ATTENTION: All SIRV-Sets are currently shipped on dry ice and should be stored at, or below, -20°C upon arrival. No resolubilization is required. Please see User Guide for detailed information on changed shipment, storage, and usage conditions.
The Spike-In RNA Variants (SIRVs) are sets of transcript designed to validate and control the performance of RNA sequencing workflows, especially how bioinformatics algorithms correct biases introduced by library preparation and sequencing. This SIRV-Set 3 combines the equimolar SIRV isoform mix E0 and one ERCC mix. The E0 mix provides controls for resolving isoform complexity by containing 69 SIRV isoforms at the same molarity. This is complemented by 92 non-isoform ERCC transcripts of unique sequence identity at a concentration range of 6 orders of magnitude. The spike-ins can be used with different RNA inputs (total RNA, poly(A) selected RNA, or rRNA-depleted RNA), library preparation methods and sequencing platforms.
Features and Application:
- Comprehensively reflects variations of alternative splicing, alternative transcription start- and end-sites, overlapping genes, and antisense transcripts, as well as variations of concentrations
- Efficient evaluation of isoform-specific workflows
- Covers the entire dynamic range of endogenous RNA
- Applicable to pipelines with low read-depth
- Validation and control of mRNA quantification workflows probing isoform detection and concentration measures
- Evaluation of experiment concordance to assess the comparability of data sets
- The kit contains 1, or 3, tube(s) with SIRV isoform mix E0 combined with one ERCC mix.

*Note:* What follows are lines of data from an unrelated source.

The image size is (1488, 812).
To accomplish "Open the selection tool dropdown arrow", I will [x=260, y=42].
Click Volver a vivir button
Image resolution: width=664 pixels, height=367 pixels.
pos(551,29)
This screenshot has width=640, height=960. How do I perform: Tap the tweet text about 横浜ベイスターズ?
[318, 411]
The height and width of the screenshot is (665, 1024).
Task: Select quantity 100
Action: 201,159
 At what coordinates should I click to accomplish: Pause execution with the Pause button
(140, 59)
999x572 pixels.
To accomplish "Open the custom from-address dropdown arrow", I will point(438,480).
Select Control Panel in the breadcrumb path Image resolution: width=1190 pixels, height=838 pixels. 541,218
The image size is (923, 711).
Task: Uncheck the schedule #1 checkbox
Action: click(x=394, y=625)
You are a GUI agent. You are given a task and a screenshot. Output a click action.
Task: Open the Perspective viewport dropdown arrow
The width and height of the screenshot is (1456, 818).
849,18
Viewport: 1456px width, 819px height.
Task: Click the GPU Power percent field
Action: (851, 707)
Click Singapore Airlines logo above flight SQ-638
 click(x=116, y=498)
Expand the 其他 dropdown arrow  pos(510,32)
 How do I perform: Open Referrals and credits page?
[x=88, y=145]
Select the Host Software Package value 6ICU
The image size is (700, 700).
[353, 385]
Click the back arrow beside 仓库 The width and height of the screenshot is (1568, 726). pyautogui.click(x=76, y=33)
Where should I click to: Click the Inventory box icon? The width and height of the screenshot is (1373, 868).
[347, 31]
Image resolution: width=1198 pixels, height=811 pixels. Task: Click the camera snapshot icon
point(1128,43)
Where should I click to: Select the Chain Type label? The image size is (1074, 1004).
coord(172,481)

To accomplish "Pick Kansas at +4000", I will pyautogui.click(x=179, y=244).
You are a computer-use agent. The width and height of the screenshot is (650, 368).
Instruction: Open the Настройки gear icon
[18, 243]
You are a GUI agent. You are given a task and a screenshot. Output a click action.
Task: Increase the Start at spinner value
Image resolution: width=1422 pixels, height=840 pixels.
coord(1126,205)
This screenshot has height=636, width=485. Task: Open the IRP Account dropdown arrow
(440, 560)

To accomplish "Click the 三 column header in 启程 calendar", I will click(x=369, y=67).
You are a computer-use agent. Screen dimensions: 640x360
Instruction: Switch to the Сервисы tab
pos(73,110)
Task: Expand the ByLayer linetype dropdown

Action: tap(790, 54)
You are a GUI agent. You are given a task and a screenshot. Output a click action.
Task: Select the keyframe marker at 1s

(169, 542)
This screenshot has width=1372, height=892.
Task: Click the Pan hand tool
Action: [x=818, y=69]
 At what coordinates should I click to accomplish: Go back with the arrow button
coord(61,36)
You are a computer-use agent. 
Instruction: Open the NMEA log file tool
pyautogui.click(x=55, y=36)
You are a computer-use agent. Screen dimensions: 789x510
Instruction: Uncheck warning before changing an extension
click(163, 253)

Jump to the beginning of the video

- The dried content of each tube has to be reconstituted in water and is sufficient to spike at least 9 times dozens to hundreds of RNA-Seq samples (or millions of single-cell RNA-seq samples).
- Molecular-biology grade water for reconstitution and dilution of the RNA.
Compatible with almost all RNA-Seq protocols, including polyA-selective methods (only excluding Cap-specific preparations).